# [Excerpt to read]
● ● ● ● ●

Speech based natural language profile before, during and after the onset of psychosis: A cluster analysis

Acta Psychiatr Scand. 2024 Apr 10. doi: 10.1111/acps.13685. Online ahead of print.


Background and hypothesis: Speech markers are digitally acquired, computationally derived, quantifiable set of measures that reflect the state of neurocognitive processes relevant for social functioning. "Oddities" in language and communication have historically been seen as a core feature of schizophrenia. The application of natural language processing (NLP) to speech samples can elucidate even the most subtle deviations in language. We aim to determine if NLP based profiles that are distinctive of schizophrenia can be observed across the various clinical phases of psychosis.

Design: Our sample consisted of 147 participants and included 39 healthy controls (HC), 72 with first-episode psychosis (FEP), 18 in a clinical high-risk state (CHR), 18 with schizophrenia (SZ). A structured task elicited 3 minutes of speech, which was then transformed into quantitative measures on 12 linguistic variables (lexical, syntactic, and semantic). Cluster analysis that leveraged healthy variations was then applied to determine language-based subgroups.

Results: We observed a three-cluster solution. The largest cluster included most HC and the majority of patients, indicating a 'typical linguistic profile (TLP)'. One of the atypical clusters had notably high semantic similarity in word choices with less perceptual words, lower cohesion and analytical structure; this cluster was almost entirely composed of patients in early stages of psychosis (EPP - early phase profile). The second atypical cluster had more patients with established schizophrenia (SPP - stable phase profile), with more perceptual but less cognitive/emotional word classes, simpler syntactic structure, and a lack of sufficient reference to prior information (reduced givenness).

Conclusion: The patterns of speech deviations in early and established stages of schizophrenia are distinguishable from each other and detectable when lexical, semantic and syntactic aspects are assessed in the pursuit of 'formal thought disorder'.

Keywords: communication; computational; disorganization; early‐intervention; impoverishment; linguistics; thought.

● ● ● ● ●

# [Material shown]
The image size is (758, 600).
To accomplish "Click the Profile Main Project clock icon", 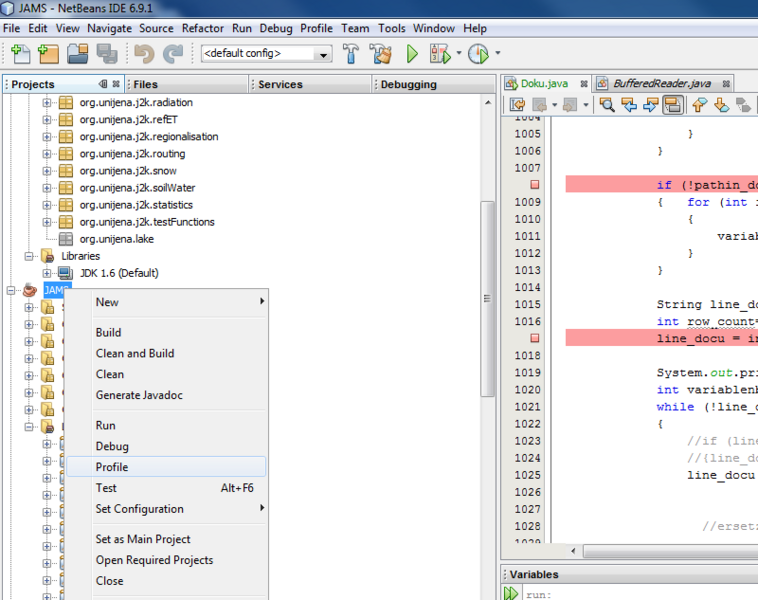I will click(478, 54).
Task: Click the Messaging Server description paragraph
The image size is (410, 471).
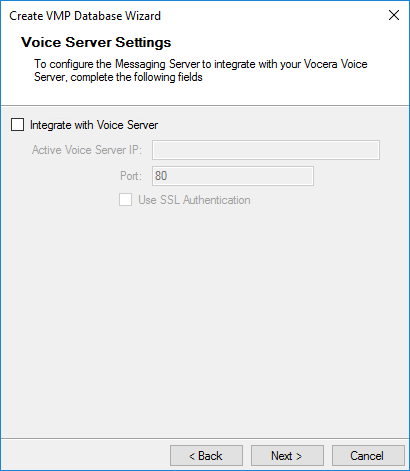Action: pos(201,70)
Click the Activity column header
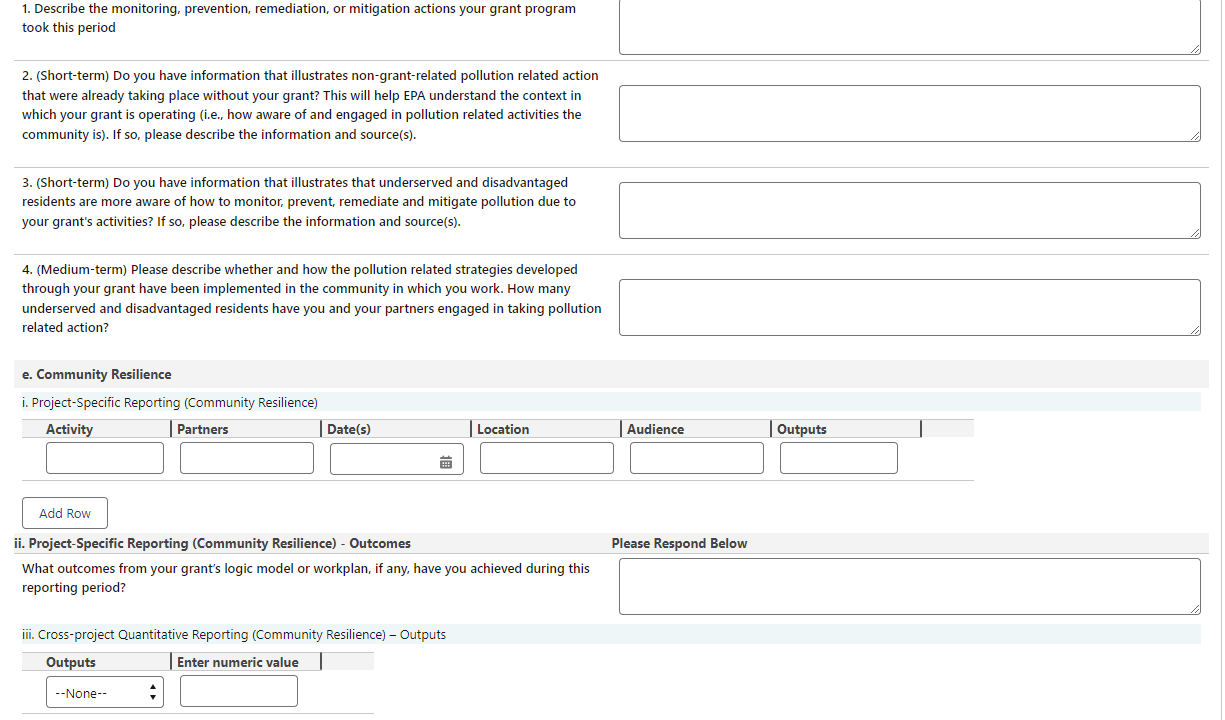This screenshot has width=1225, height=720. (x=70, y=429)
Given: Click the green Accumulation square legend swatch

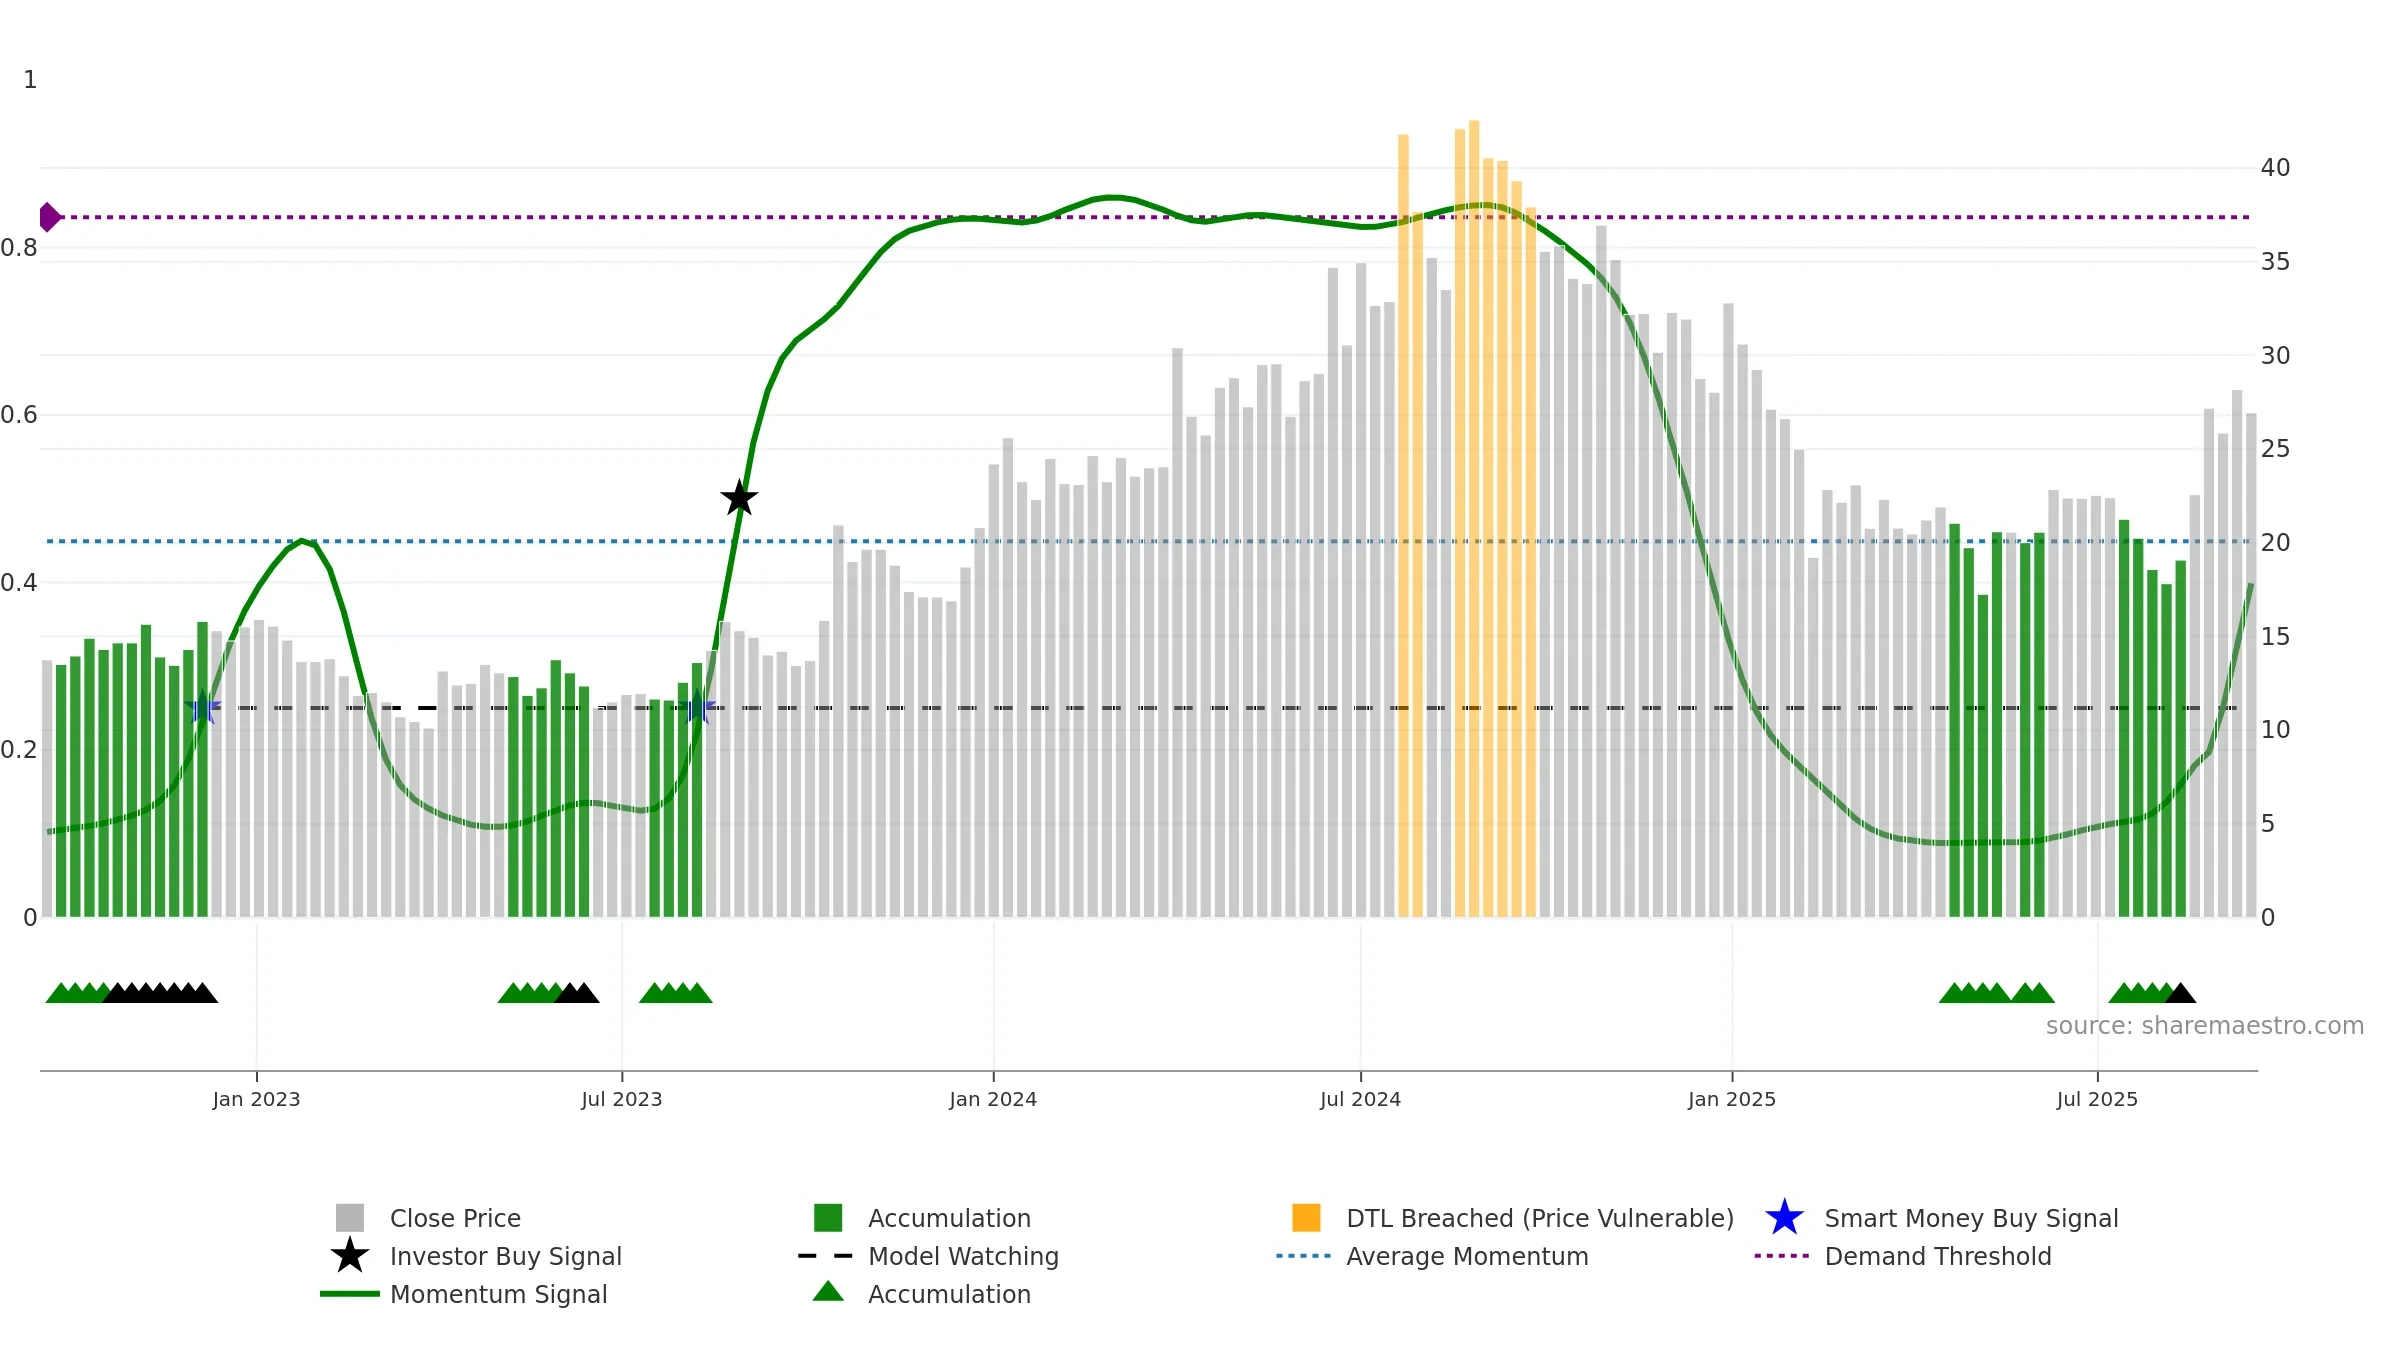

● ● ● ● ●

# [Assigned task 1]
From the psychosis speech abstract, copy the passage starting at "Speech based natural" and ending at "ahead of print.".
# [Assigned task 2]
Recast the paragraph of the psychosis speech abstract that begins "Design: Our sample consisted" as a bulleted list that keeps its main facts.
Disregard the entries entirely, as they have no relevance here.

# [Your solution 1]
Speech based natural language profile before, during and after the onset of psychosis: A cluster analysis

Acta Psychiatr Scand. 2024 Apr 10. doi: 10.1111/acps.13685. Online ahead of print.

# [Your solution 2]
- Sample: 147 participants, comprising 39 healthy controls (HC), 72 with first-episode psychosis (FEP), 18 in a clinical high-risk state (CHR), and 18 with schizophrenia (SZ).
- Speech collection: a structured task elicited 3 minutes of speech.
- Measurement: the speech was transformed into quantitative measures on 12 linguistic variables (lexical, syntactic, and semantic).
- Analysis: cluster analysis that leveraged healthy variations was applied to determine language-based subgroups.